Reminding your subordinates that you are "their boss" doesn't go as far as listening to their problems, it may seem.

This is the sixth in a series looking at why Emmanuel Macron isn't the liberal hero he has been painted as. Each week, I examine an area of the new French president's politics that doesn't quite live up to the hype. Read the whole series.

It had started well between Macron and the army. He was the first president to chose a military vehicle to parade with troops on the Champs-Élysées at his inauguration, had made his first official visit a trip to Mali to meet French soldiers in the field, and had pulled a James Bond while visiting a submarine off the Brittany coast.

It’s all fun and games in submarines, until they ask you to pay to maintain the fleet.

“Macron wanted to appear as the head of armed forces, he was reaffirming the president’s link with the military after the François Hollande years, during which the defence minister Jean-Yves Le Drian had a lot of power,” Elie Tenenbaum, a defence research fellow at the French Institute for International Relations, told the New Statesman. The new president was originally viewed with distrust by the troops because he is a liberal, he says, but “surprised them positively” in his first weeks. Olivier de France, the research director at The French Institute for International and Strategic Affairs, agrees: “He sent good signals at first, gathering sympathy.” 

But the honeymoon ended in July, with what Tenenbaum describes as Macron’s first “real test” on defence: the announced cut of €850m from the army’s budget, despite Macron’s (very ambitious) campaign pledge to rise the defence budget to 2 per cent of the country’s GDP by 2025. A row ensued between the president and the French army’s chief of staff, general Pierre de Villiers, when the general complained publicly that the defence budget was “unbearable”. He told MPs: “I won’t let him [Macron] fuck me up like that!”
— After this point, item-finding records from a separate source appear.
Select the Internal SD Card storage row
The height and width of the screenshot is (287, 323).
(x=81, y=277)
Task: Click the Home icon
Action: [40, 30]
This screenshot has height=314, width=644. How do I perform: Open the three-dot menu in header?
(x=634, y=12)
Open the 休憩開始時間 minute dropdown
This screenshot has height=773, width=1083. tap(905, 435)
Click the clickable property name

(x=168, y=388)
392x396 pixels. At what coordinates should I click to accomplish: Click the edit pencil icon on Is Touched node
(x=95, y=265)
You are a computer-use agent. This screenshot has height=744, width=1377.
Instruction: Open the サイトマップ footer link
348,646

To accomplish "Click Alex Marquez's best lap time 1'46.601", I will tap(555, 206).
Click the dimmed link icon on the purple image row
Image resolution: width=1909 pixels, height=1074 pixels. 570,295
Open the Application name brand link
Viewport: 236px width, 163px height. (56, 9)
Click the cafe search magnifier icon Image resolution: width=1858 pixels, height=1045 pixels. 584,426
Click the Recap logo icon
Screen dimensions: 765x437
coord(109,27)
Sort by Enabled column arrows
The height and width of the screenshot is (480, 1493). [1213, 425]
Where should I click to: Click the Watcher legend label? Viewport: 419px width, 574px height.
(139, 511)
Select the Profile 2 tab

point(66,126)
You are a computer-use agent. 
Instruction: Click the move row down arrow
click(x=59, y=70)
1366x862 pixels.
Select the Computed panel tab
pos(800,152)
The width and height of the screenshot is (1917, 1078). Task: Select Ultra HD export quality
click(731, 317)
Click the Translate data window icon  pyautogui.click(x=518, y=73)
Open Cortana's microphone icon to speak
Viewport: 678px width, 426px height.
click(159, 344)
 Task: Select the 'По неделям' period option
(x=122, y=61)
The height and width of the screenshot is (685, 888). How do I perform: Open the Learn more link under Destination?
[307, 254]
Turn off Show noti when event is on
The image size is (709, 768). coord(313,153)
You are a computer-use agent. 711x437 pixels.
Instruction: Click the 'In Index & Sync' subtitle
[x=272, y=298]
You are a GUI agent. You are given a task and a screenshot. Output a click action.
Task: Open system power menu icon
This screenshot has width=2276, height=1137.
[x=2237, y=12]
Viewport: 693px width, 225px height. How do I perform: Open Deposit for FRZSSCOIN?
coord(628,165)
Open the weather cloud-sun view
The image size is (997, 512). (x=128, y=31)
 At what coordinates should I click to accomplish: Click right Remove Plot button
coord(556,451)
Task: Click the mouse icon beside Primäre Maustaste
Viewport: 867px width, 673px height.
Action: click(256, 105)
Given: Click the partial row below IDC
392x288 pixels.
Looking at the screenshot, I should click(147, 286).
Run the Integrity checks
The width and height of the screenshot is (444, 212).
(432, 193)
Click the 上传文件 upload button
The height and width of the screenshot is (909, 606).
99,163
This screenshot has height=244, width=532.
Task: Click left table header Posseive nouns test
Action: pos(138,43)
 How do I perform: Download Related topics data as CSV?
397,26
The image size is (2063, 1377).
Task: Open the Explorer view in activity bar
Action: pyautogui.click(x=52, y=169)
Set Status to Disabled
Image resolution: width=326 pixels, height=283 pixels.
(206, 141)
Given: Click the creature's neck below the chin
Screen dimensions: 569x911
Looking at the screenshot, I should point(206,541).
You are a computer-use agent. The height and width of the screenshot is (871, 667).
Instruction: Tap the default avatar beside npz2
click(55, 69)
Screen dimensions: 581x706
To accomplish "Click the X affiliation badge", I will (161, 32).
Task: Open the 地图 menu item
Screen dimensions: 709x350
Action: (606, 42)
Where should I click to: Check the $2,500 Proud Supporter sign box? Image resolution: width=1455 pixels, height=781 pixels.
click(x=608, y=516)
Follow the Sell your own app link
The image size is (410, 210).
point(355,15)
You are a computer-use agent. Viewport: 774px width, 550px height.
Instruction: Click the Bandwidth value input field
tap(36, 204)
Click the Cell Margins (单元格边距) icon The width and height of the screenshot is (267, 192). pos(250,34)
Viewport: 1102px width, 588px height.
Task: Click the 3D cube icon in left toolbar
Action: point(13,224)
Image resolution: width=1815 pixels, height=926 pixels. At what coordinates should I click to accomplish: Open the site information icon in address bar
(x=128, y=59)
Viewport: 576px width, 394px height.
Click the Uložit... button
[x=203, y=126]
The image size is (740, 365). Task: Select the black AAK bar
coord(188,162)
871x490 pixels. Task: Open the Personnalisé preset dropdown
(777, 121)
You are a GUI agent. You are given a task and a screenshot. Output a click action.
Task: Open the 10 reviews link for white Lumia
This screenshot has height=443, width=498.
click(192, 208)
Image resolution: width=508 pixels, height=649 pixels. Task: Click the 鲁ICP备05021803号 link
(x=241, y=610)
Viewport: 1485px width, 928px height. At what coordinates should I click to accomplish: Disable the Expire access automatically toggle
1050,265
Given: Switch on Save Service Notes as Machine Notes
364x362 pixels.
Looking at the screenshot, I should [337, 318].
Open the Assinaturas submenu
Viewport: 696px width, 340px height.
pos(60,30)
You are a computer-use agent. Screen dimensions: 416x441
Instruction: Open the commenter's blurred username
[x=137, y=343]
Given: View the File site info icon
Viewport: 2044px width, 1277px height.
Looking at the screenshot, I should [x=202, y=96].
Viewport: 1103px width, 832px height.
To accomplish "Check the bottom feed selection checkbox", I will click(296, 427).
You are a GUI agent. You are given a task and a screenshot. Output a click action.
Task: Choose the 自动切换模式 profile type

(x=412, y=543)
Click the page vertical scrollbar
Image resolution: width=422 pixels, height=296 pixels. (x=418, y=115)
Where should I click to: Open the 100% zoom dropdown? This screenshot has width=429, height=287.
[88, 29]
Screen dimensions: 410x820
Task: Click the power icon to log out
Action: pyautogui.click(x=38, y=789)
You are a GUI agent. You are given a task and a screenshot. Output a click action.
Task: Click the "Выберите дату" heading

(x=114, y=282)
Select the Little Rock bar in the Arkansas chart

Macron replied in a speech he gave to military troops the day before Bastille Day, in which he called soldiers to honour their “sense of duty and discretion” and told them: “I have taken responsibilities. I am your boss.” After the general threatened to quit and wrote at length about “trust” in leadership, Macron added a few days later that “If something brings into conflict the army’s chief of staff and the president of the Republic, the chief of staff changes.” That, Tenenbaum says, was the real error: “On the content, he was cutting the budget, and on the form, he was straightening out a general in front of his troops”. This is the complete opposite of the military ethos, he says: “It showed a lack of tact.”

This brutal demonstration of power led to de Villiers’ resignation on 19 July – a first in modern French politics. (de Villiers had already protested over budget cuts and threatened to quit in 2014, but Hollande’s defence minister Jean-Yves Le Drian had backed down.)

Macron did his best to own up to his mistake, assuring the military that, although this year’s cuts were necessary to meet targets, the budget would be rised in 2018. “I want you to have the means to achieve your mission,” he said.

But the harm was done. “He should have introduced a long-term budget plan with a rise in the coming years right away,” says de France. “It was clumsy – of course he is the boss, everyone knows that. If he needs to say it, something is off.” The €850m will be taken out of the army’s “already suffering” equipment budget, says Tenenbaum. “There are pressures everywhere. Soldiers use equipment that is twice their age, they feel no one has their back." The 2 per cent GDP target Macron set himself during the campaign – a “precise” and “ambitious” one – would mean reaching a €50bn army budget by 2025, from this year’s €34m, he explains. “That’s €2bn added per year. It’s enormous.”

Read more: #5: On immigration, Macron's words draw borders

Macron has two choices ahead, De France explains: “Either France remains a big power and adapts its means to its ambitions” – which means honouring the 2 per cent by 2025 pledge – “or wants to be a medium power and adapts its ambitions to its means”, by reducing its army’s budget and, for instance, reinvesting more in European defence.

The military has good reason to doubt Macron will keep his promise: all recent presidents have set objectives that outlast their mandates, meaning the actual rise happens under someone else’s supervision. In short, the set goals aren’t always met. Hollande’s law on military programming planned a budget rise for the period 2018-19, which Macron has now inherited. “The question is whether Macron will give the army the means to maintain these ambitions, otherwise the forces’ capacities will crumble,” says Tenenbaum. “These €850m of cuts are a sign than he may not fulfill his commitments.”

If so, Macron’s row with the general may only be the beginning.  It didn’t help Macron’s popularity, which has been plummeting all summer. And the already distrustful troops may not forgive him: more than half of France’s forces of order may support Marine Le Pen’s Front national, according to one poll. “It’s hardly quantifiable and includes police officers,” Tenenbaum cautions. All the same, the army probably supports right-wing and hard-right politicians in higher numbers than the general population, he suggests.

James Bond would probably have known better than to irritate an entire army – but then again, Bond never was “their boss.”